Birds love lagoon


I am opposed to Phase II of Malibu Lagoon, as is San Fernando Valley Audubon Society. As it is planned, the lagoon’s great value for education and wildlife viewing will be greatly reduced and have little if any net benefit to wildlife, even if the great disruption during the period of construction is not considered.

Removal of the bridges will greatly reduce the current outstanding opportunities for bird watching and general observation of nature. It is a magnet for bird watchers, from Santa Monica Bay Audubon’s monthly walks, to local birders who visit individually or in small groups, to visitors from a large variety of other countries. The bridges do not harm wildlife in any manner that I am aware of, as they do not encourage people to walk into the low lands they connect. Ironically, early proposals for Phase II showed bridges going to “avian islands,” which birdwatchers pointed out was a preposterous idea.

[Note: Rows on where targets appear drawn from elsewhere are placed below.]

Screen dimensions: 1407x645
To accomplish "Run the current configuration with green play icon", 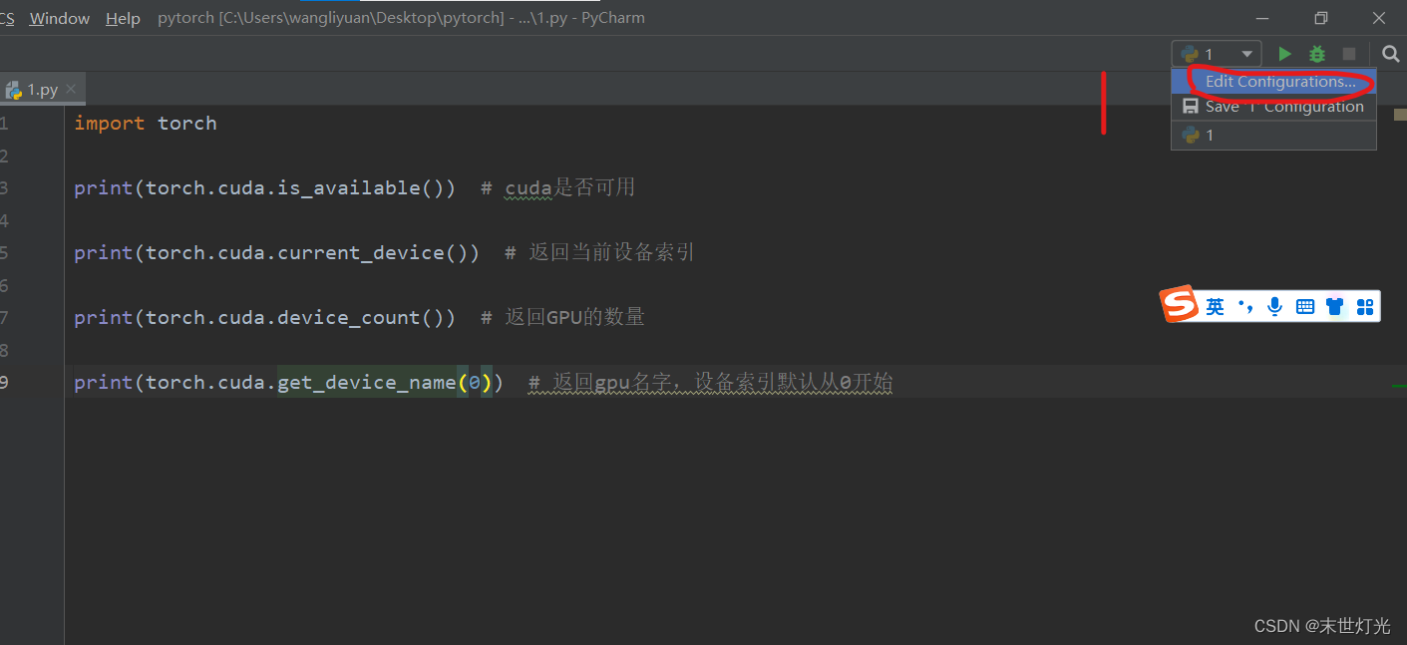I will (x=1284, y=54).
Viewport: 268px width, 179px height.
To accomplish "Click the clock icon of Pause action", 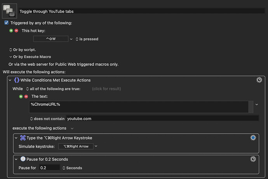I will (23, 159).
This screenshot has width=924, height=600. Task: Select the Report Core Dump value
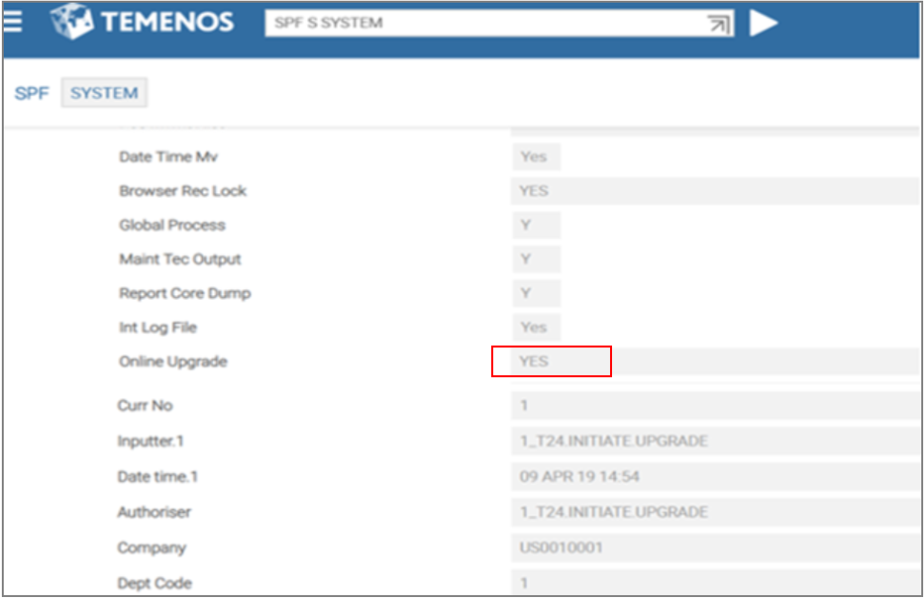[x=535, y=293]
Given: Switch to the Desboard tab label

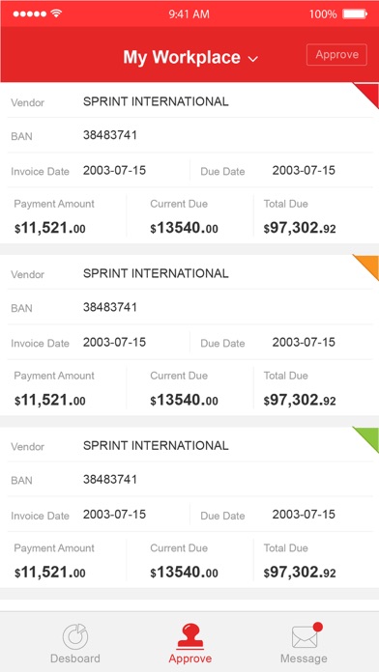Looking at the screenshot, I should pyautogui.click(x=75, y=658).
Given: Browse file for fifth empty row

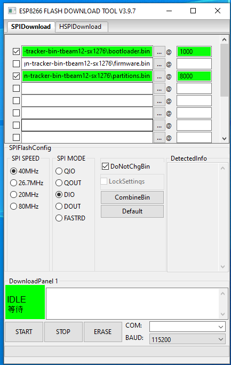Looking at the screenshot, I should point(159,101).
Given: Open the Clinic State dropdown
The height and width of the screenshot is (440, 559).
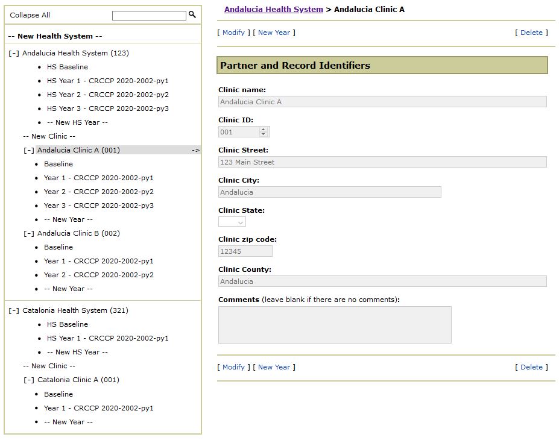Looking at the screenshot, I should click(232, 222).
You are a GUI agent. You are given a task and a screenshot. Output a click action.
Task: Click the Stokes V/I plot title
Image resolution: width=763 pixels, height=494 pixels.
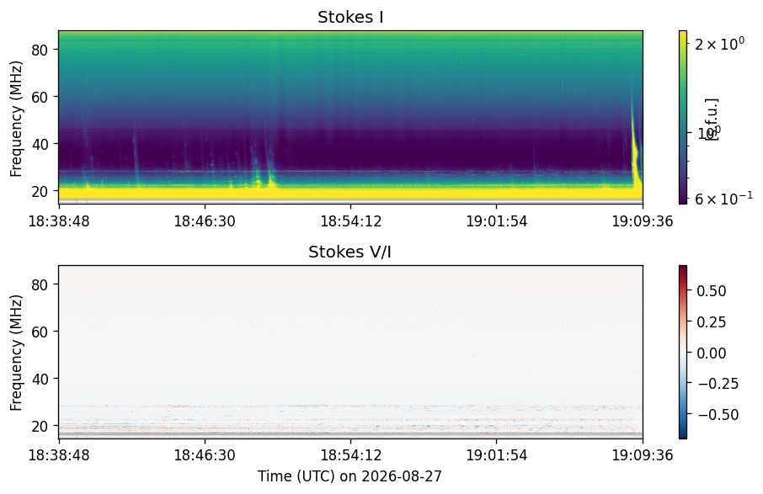(349, 252)
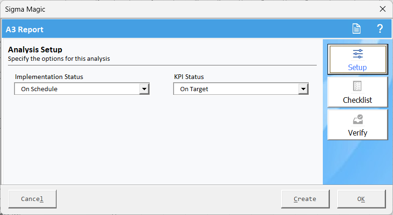Switch to the Setup tab label

click(x=357, y=67)
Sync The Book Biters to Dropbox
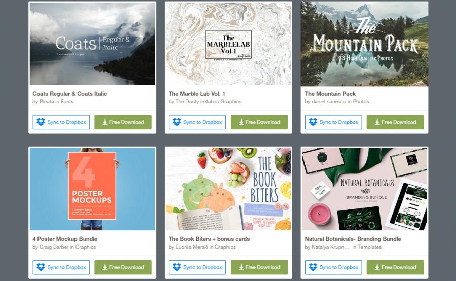The width and height of the screenshot is (456, 281). [x=197, y=267]
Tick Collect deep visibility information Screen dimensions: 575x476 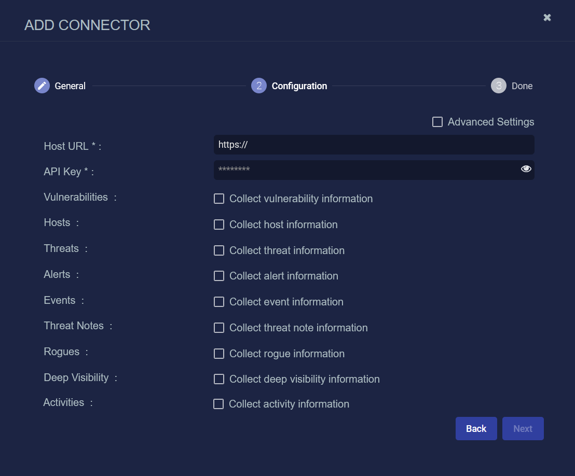point(219,379)
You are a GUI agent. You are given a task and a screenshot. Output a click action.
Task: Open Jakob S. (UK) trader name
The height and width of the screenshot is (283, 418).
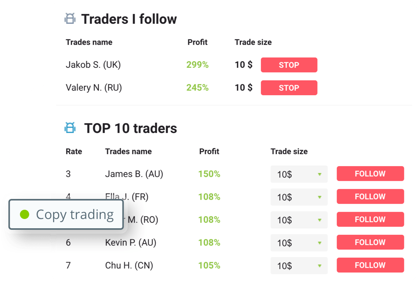[x=93, y=65]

Much of the proposed Phase II is predicated on the idea that the relatively upland areas with pickleweed and scattered saltbush plants is of inferior value. Actually that “inferior” habitat is where many of the rarest birds to visit the lagoon are seen. Water quality would not be improved significantly, if at all. The same water and pollution will continue to enter the lagoon. Encouraging water circulation in the fingers of the lagoon behind the three bridges leading toward the ocean will accomplish little if anything.

I certainly could support turning some of the former parking lot and picnic area into marshy habitat, so long as walkways are left in place so visitors can reliably reach the bridges and existing walkways. This is not to say that these areas have no value. For example, the rocky area that used to be a turf grass picnic area currently has a killdeer nest with four eggs being vigilantly guarded by parent birds, and many birds are found in the large sycamore trees and even in the dead alders lining the channel next to the picnic area. I suspect the brackish lagoon water was too saline for these trees once irrigation of the grass was eliminated.